1 In the title of the book, Biyō Ōkō Manroku, Biyō (“a following fly”) was a nickname of Seiryu Ichikawa given by himself to say that he was no more than a fly following his lord. Yet from the diary of this “Biyō,” we can see genuinely valuable insights that were hardly ever seen from other Eastern Asian scholars.
2 The goal of the mission was to delay the opening of harbors for trades. A group of “samurai” departed from Japan in the beginning of 1862 and returned in 1863. They had visited the United Kingdom, France, the Netherlands, Russia and the Kingdom of Prussia for the mission, and they also passed by British Hong Kong, British Singapore, British Ceylon, British Yemen, Egypt, the Crown Colony of Malta and Portugal. They also attended the very first world’s fair, and thus visited the Crystal Palace.
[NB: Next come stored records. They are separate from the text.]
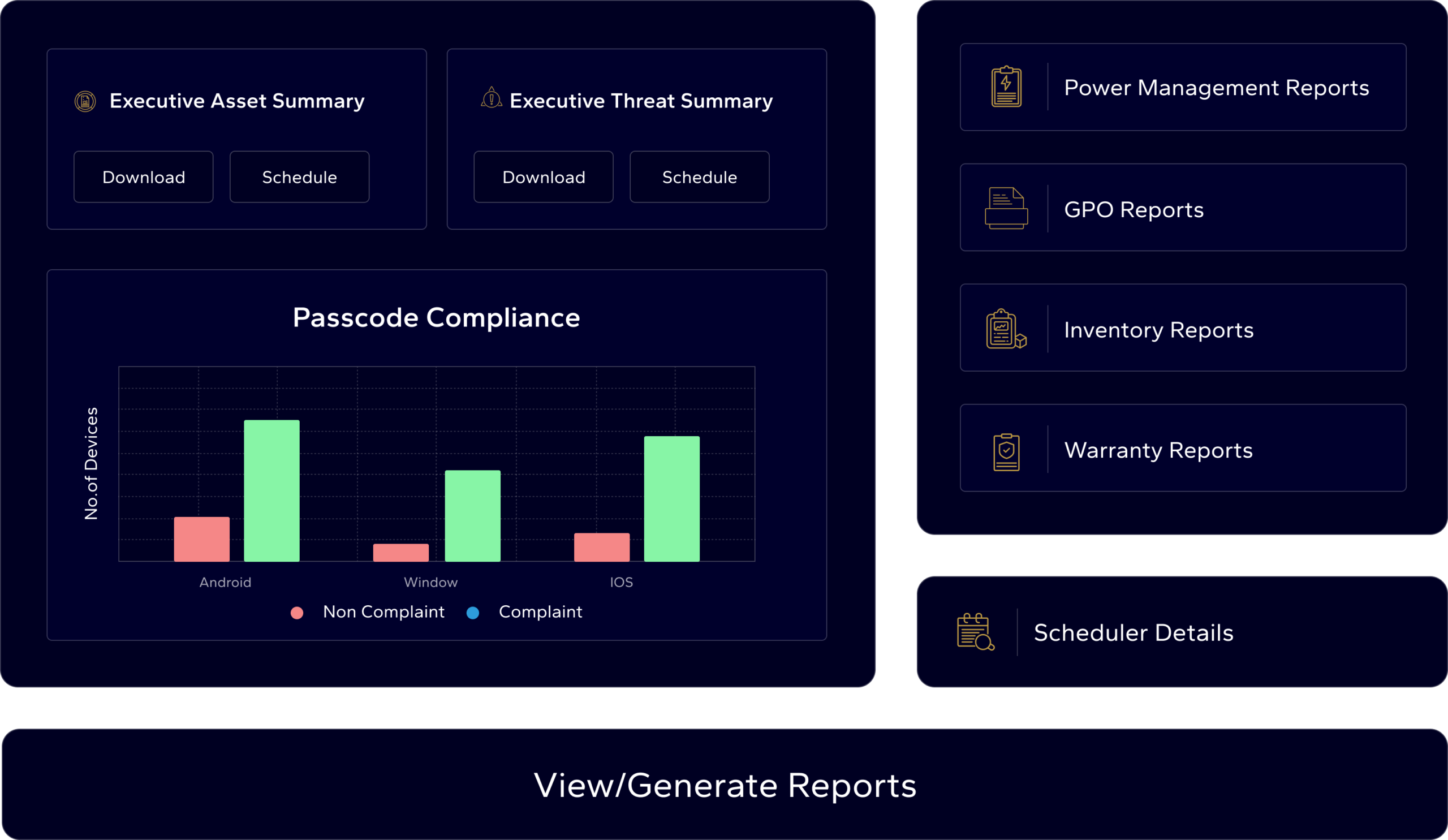The height and width of the screenshot is (840, 1448).
Task: Toggle the Non Complaint red legend dot
Action: (x=296, y=613)
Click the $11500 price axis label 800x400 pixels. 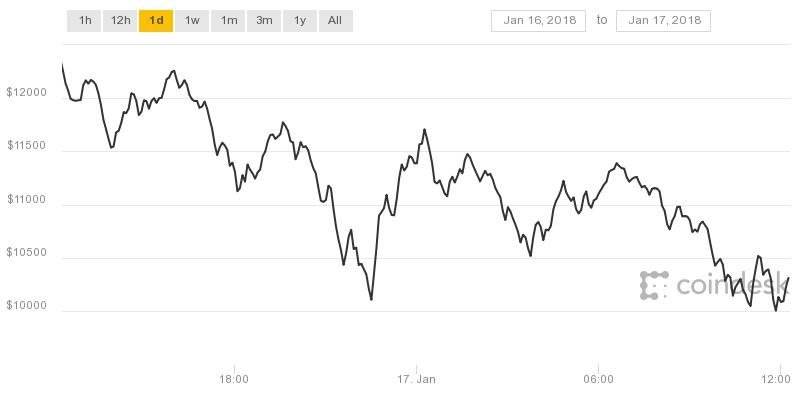click(26, 146)
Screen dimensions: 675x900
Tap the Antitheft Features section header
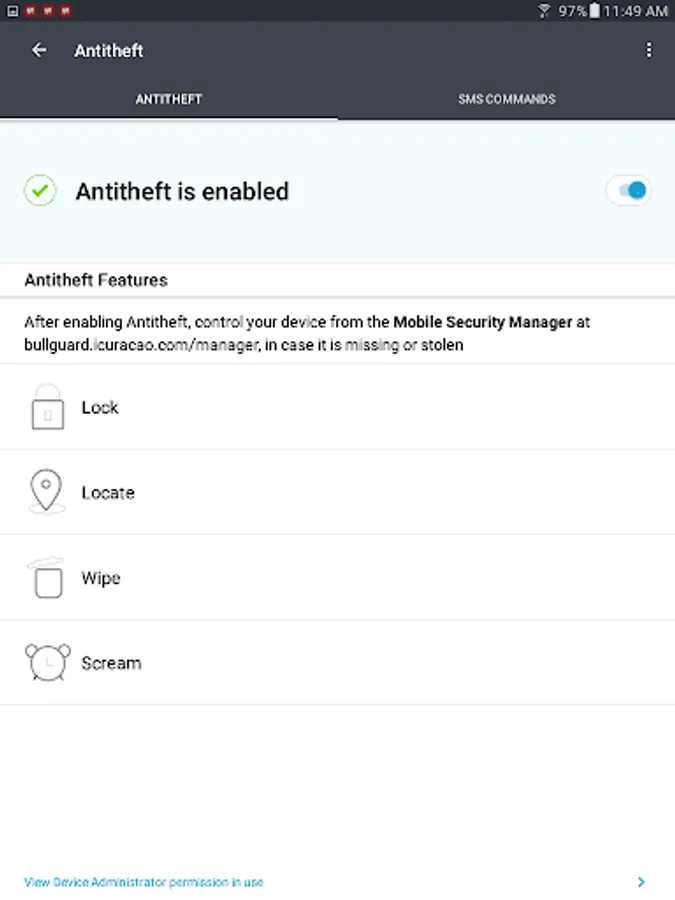pos(96,280)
3 In Vietnamese, a museum is called as “viện bảo tàng,” which means “a house of treasures.”
4 In Human Cultures Hall of National Museum of Natural Science in Taichung, an exhibition named Spiritual Life of Chinese People displays many aspects of traditional religions including ceremonies, jitong and artistic expressions from the anthropological perspective.
5 “Spirits” is a formless power referring to gods or Buddha, who possess the body of a jitong (spiritual medium) and even speak as a way to “show their powers.” Such summoning can be performed without using a person as a medium, however. Sometimes a spirit can be summoned and descend on a sedan which then seems to have its subjectivity.
6 In Vietnamese, Matsu is Thiên Hậu Thánh Mẫu whose literal translation is “celestial queen and holy mother.”